Nouvel presents designs for new museum
With a design inspired by the form of the desert rose, Jean Nouvel presented his plans Wednesday at MoMA in New York City for the new National Museum in Qatar.
Located on a 1.5 million-SF site at the south end of Doha’s Corniche the building takes the form of a ring of low-lying, interlocking pavilions, which encircle a large courtyard area and encompasses 430,000 SF of indoor space.
Designed to balance the Qatari culture and traditions with how the Gulf nation is rapidly changing and modernizing, the National Museum of Qatar’s program will feature entire walls that are cinematic displays and shelter oral-history presentations.
Appearing to grow from the ground, the tilting, interpenetrating disks that define the pavilions’ floors, walls and roofs, clad on the exterior in sand-colored concrete, suggest the bladelike petals of the desert rose, a mineral formation of crystallized sand found just below the desert’s surface.
The museum is a modern-day caravanserai, which is the traditional enclosed resting place that supported the flow of commerce, information and people across desert trade route, Nouvel said in a statement.
“From here you leave the desert behind, returning with treasured images that remain engraved on your memory,” he said. “The National Museum of Qatar will become the voice of a culture, delivering a message of modernity, metamorphosis and the beauty that happens when the desert meets the sea.”

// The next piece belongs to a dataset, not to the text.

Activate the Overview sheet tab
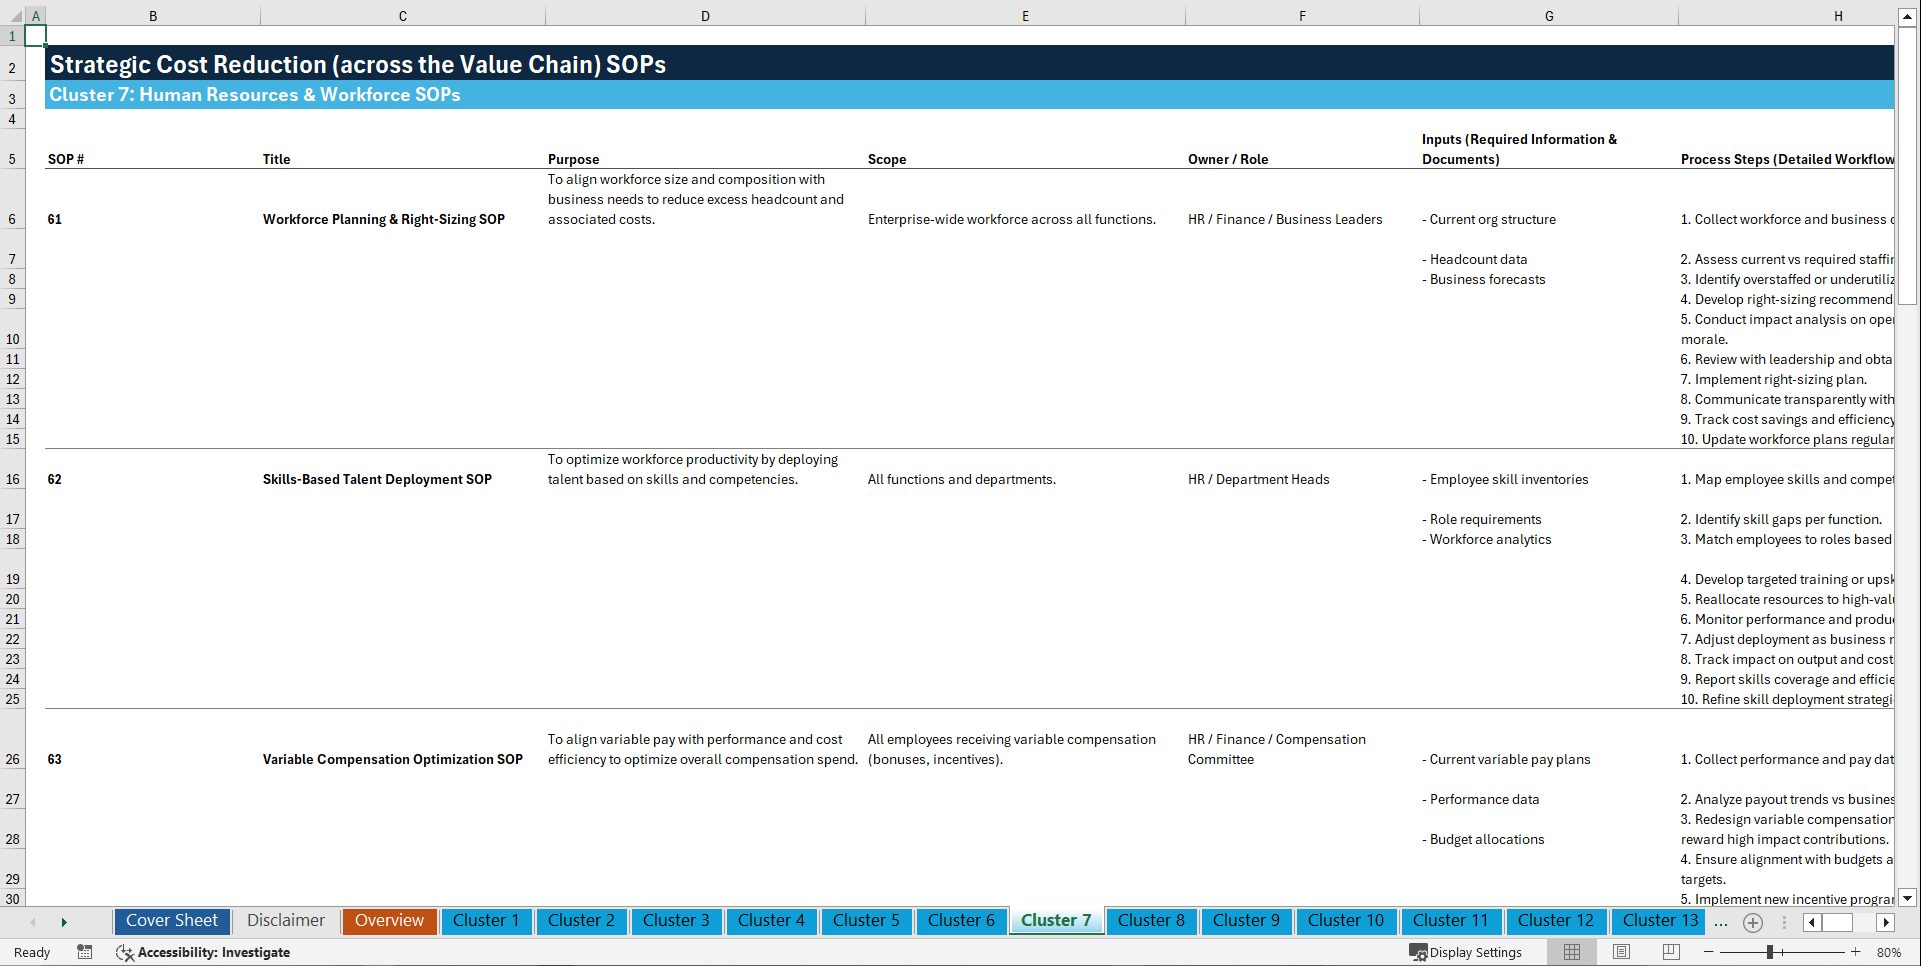This screenshot has height=966, width=1921. [x=389, y=921]
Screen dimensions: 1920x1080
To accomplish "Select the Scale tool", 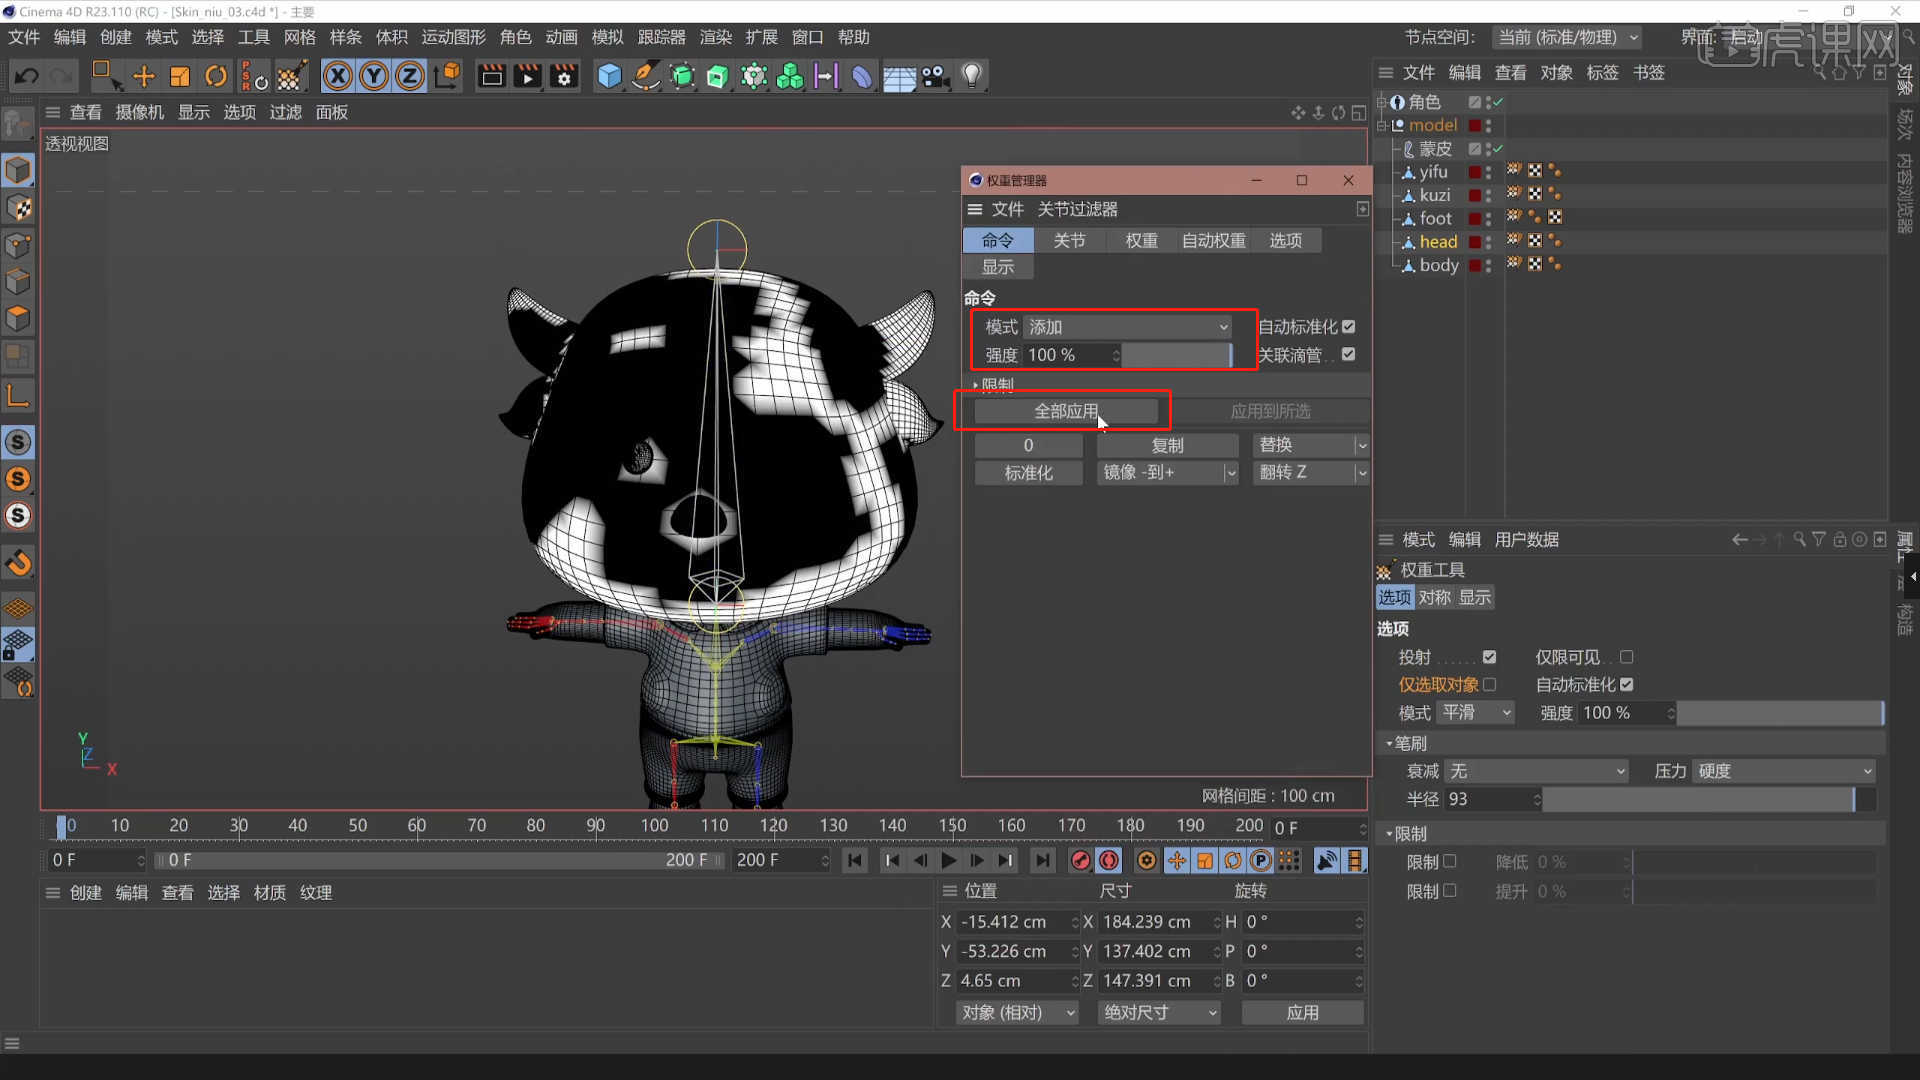I will point(179,75).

The National Museum of Qatar building will provide 86,000 square feet of permanent gallery space, 21,500 square feet of temporary gallery space, a 220-seat auditorium, a 70-seat food forum / TV studio, two cafés, a restaurant and a museum shop. Separate facilities are provided for school groups and special guests. Staff facilities include a heritage research center, restoration laboratories, staff offices and collection processing and storage areas. A 1.2 million SF landscaped park that references a Qatari desert landscape will surround the museum.
The interlocking disks vary in curvature and diameter and are composed of steel truss structures assembled in a hub-and-spoke arrangement and are clad in glass-fiber, reinforced-concrete panels. Columns concealed within the vertical disks carry the loads of the horizontal disks to the ground.
Glazed facades fill the voids between the disks. Perimeter mullions are recessed into the ceiling, floor and walls, giving the glazing a frameless appearance when viewed from the outside. Deep, disk-shaped sun-breaker elements filter sunlight.
Like the exterior, the interior features interlocking disks. Floors are sand-colored polished concrete, while the vertical disk walls are clad in ‘stuc-pierre,’ a traditional gypsum- and lime-blended plaster formulated to imitate stone.
The museum galleries will be organized around three themes: the natural history of the Qatar peninsula, the social and cultural history of Qatar, and the history of Qatar, from the 18th century to the present.
The building, which is seeking LEED silver rating from the US Green Building Council, will include thermal buffer zones within the disk cavities to cool the structure, while the overhanging disks will shade the outdoor promenades and protect the interior from light and heat. Steel and concrete will be locally sourced and fabricated. The landscaping will feature sparse native vegetation with low-water consumption.